◆ TASKS TO CARRY OUT ◆
1. Summarize the thread in two sentences.
2. Answer the questions below about the thread, marking each answer with the same letter as its question.
(a) What quadratic remains after e^rx is factored out in the worked substitution?
(b) Why can e^rx be set aside in that substitution?
(c) What kind of step does one participant say can lead to using e^rx for solutions?

-------- EXTRACT

In Paul's example I mean
y = e^rx y' = r e^rx y'' = r^2 e^rx fill it in r^2 e^rx +4r e^rx +4 e^rx =0 factor out the e^rx e^rx (r^2 +4r +4) =0 e^rx is never zero, so that leaves us with the quadratic to solve for zeros, solve for r
From inspection, e^x is a basic function that yields itself as a result of differentiation. So we can directly use this property to assume that it would form a part of the solution to the equation that Paul is discussing. But since we need the function to give 9 times itself after two successive differentiation he used \[y = e^{3x} \]
@amistre64 Is what you have written what Paul did, or is it in response to my question? I'm sorry I'm not trying to be difficult. This is my first DE problem and this is what I'm seeing: \[y'-9y=0\rightarrow y=e^{3x}\] of course with the intermediate steps shown. Lets' just say that the differentiation for y makes sense, but I wouldn't come to think of e^{whatever} when looking at \[y'-9y=0\]
It's a new idea I guess and my brain is being difficult
there is a real analysis step that can get us to using e^rx for solutions
let's see what it is
its been awhile since i had to convince myself of it, so lets see what the google has in store :)

----------------
-------- DATA LISTING

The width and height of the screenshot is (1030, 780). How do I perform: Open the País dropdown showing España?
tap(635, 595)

----------------
-------- DATA LISTING

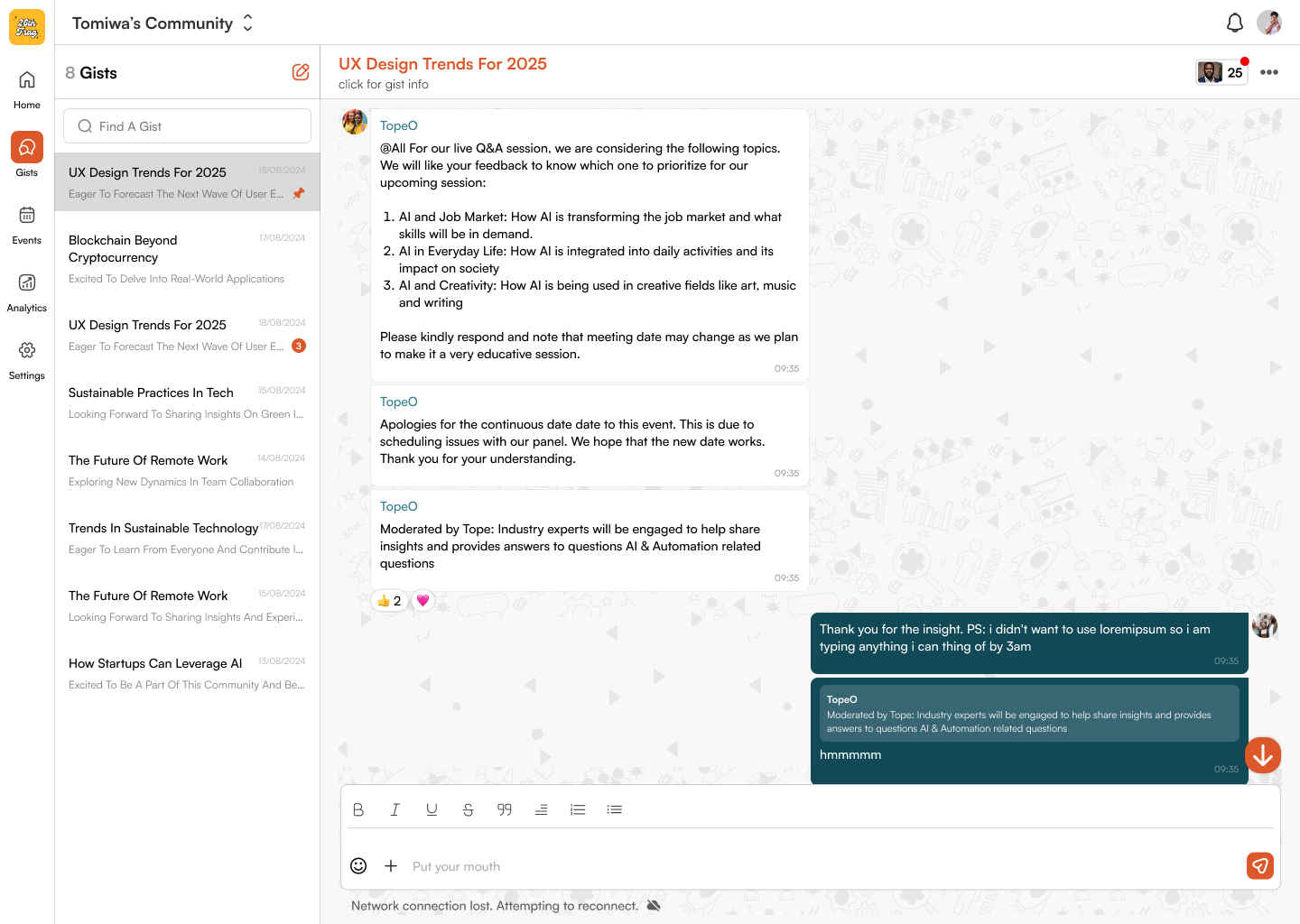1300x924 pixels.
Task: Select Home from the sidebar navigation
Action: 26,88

----------------
-------- DATA LISTING

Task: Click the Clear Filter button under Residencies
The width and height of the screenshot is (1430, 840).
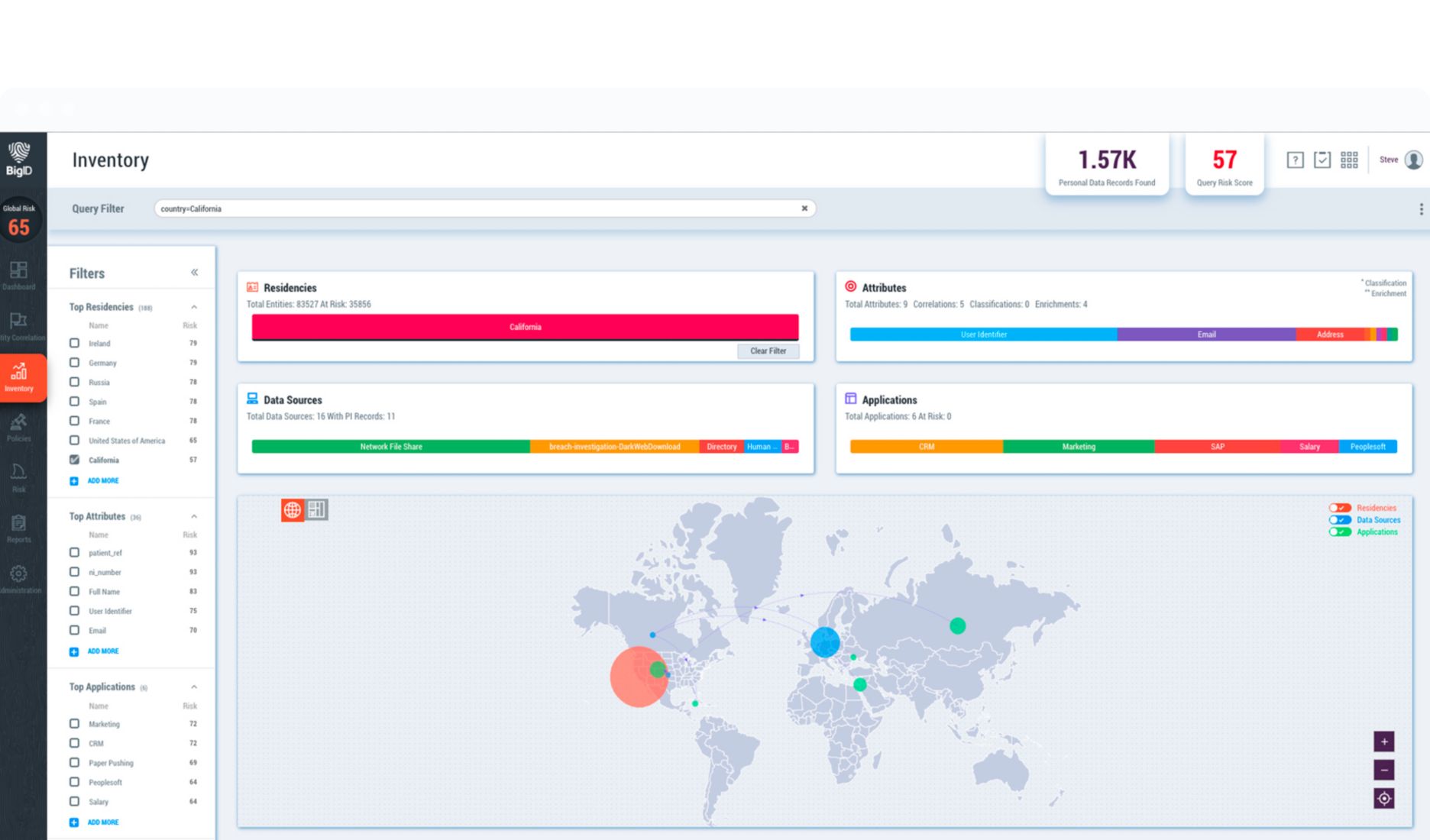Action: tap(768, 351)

----------------

◆ RESPONSES TO THE TASKS ◆
1. One participant substitutes y = e^rx and its derivatives into an equation and factors out e^rx, which is never zero, leaving a quadratic to solve for r. Another explains that e^x yields itself under differentiation, so Paul used y = e^{3x} to get a function that gives 9 times itself after two differentiations, while the person asking says this is their first differential equation problem and a reply mentions a real analysis step that leads to using e^rx.

2.
(a) r^2 + 4r + 4 = 0
(b) Because e^rx is never zero.
(c) A real analysis step.